_REQUIREMENT_
Where a line of the listing below holds "agent", add it to the tally; give only the final number.
[Opening RECORDS TO USE section]
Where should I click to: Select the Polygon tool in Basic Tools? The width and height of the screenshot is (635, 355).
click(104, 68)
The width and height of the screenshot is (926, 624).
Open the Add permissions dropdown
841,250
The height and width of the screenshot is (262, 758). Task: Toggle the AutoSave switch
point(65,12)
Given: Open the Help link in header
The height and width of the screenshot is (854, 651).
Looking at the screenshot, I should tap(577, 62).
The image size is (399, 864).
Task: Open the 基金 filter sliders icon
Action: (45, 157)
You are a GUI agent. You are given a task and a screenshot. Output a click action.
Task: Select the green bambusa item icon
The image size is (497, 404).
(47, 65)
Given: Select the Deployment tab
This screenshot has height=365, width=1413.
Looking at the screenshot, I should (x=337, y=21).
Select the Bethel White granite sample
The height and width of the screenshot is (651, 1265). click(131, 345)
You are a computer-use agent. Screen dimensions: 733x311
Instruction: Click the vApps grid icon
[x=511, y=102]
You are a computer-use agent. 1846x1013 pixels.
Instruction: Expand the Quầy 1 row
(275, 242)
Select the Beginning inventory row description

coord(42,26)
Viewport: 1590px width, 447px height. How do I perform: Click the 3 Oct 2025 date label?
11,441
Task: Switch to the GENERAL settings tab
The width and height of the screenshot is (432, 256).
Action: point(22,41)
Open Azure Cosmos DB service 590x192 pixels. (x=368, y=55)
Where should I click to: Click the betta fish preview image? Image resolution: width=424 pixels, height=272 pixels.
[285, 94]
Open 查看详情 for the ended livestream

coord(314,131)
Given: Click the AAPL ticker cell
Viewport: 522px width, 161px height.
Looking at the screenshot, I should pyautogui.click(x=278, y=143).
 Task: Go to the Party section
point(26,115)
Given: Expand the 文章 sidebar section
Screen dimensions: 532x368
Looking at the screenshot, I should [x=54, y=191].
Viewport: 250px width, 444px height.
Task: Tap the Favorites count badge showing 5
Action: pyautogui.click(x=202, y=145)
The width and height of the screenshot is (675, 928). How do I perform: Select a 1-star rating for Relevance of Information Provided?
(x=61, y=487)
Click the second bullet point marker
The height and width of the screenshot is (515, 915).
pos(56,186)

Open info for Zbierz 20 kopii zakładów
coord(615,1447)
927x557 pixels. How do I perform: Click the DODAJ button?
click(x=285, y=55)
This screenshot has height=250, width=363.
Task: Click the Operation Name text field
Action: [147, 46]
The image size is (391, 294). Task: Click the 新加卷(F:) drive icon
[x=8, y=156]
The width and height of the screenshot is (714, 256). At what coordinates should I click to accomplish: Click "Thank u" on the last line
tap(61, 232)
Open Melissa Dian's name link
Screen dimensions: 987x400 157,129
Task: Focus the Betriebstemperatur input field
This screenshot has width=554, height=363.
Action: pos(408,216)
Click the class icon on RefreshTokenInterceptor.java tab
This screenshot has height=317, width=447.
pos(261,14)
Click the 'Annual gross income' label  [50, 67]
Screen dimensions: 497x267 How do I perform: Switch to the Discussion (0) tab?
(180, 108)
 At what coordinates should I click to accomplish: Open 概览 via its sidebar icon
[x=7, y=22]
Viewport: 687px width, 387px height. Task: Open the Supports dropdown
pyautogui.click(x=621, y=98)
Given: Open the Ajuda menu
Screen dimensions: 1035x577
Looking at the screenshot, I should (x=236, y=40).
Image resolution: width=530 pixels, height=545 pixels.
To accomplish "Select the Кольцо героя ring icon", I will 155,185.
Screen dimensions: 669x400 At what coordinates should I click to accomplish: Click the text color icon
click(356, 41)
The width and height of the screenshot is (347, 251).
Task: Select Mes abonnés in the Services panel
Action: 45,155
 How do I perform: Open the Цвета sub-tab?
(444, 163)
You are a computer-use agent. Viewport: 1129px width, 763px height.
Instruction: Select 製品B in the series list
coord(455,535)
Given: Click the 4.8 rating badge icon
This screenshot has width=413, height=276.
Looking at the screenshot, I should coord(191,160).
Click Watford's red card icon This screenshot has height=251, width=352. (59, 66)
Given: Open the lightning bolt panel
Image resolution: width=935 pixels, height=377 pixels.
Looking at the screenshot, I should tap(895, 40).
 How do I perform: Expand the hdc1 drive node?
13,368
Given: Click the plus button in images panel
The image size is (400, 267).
[Closing RECORDS TO USE section]
_PROBLEM SOLUTION_
4